Problem details -
Could you show all lines in the entries below that contain the string "computer"?

Task data -
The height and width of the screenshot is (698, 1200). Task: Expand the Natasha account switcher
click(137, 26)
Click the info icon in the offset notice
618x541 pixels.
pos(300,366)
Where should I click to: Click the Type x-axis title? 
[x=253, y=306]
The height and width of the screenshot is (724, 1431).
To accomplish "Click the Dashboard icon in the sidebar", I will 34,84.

--

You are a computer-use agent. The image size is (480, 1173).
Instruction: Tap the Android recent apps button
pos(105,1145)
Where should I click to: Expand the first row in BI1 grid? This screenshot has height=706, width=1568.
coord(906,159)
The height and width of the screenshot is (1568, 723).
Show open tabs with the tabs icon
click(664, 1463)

--

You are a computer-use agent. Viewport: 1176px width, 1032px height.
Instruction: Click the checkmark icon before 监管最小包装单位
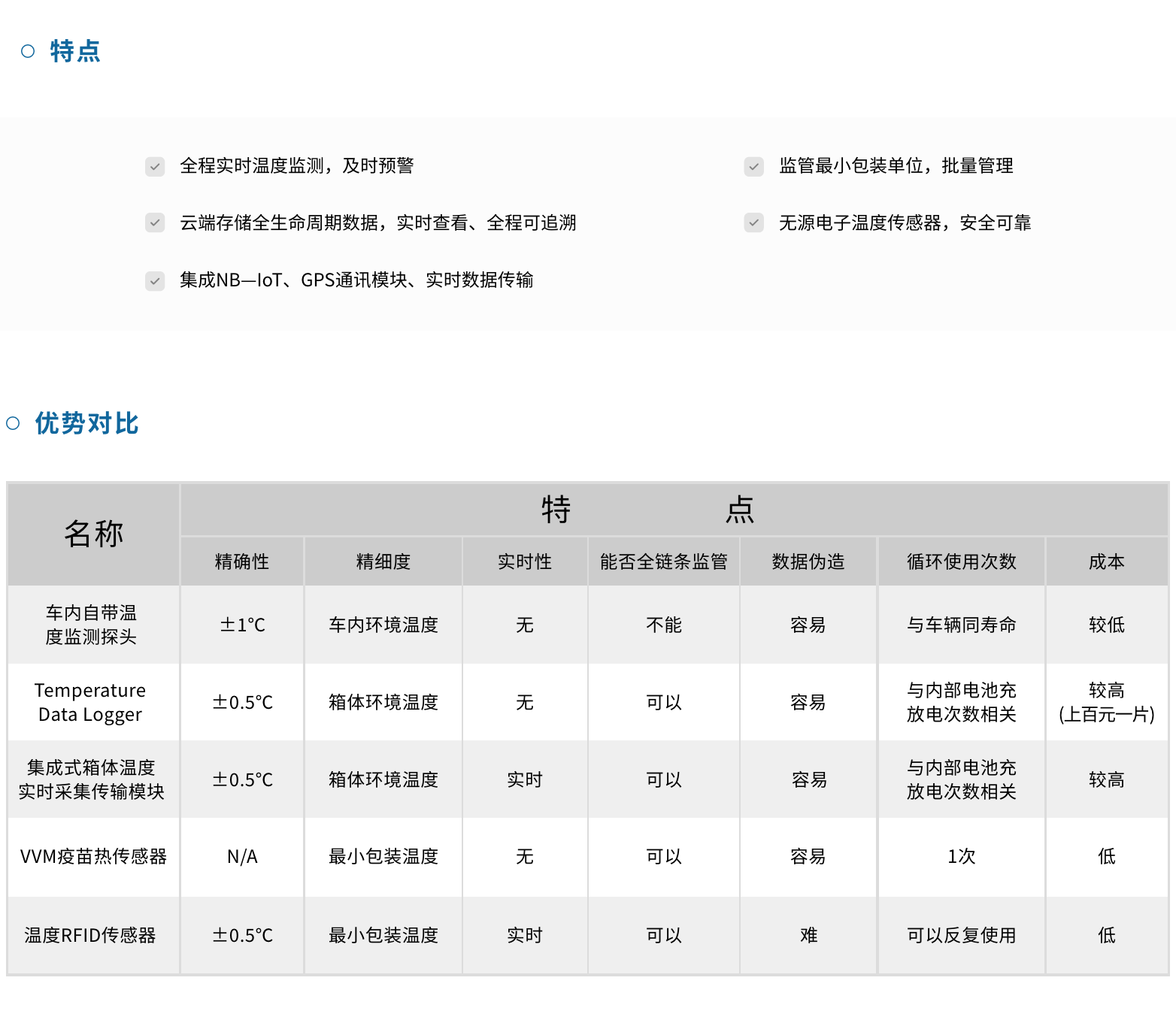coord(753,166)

Final answer -
You are a computer-use agent. The image size is (480, 1173).
You are a computer-use agent. Viewport: 1176px width, 1032px height.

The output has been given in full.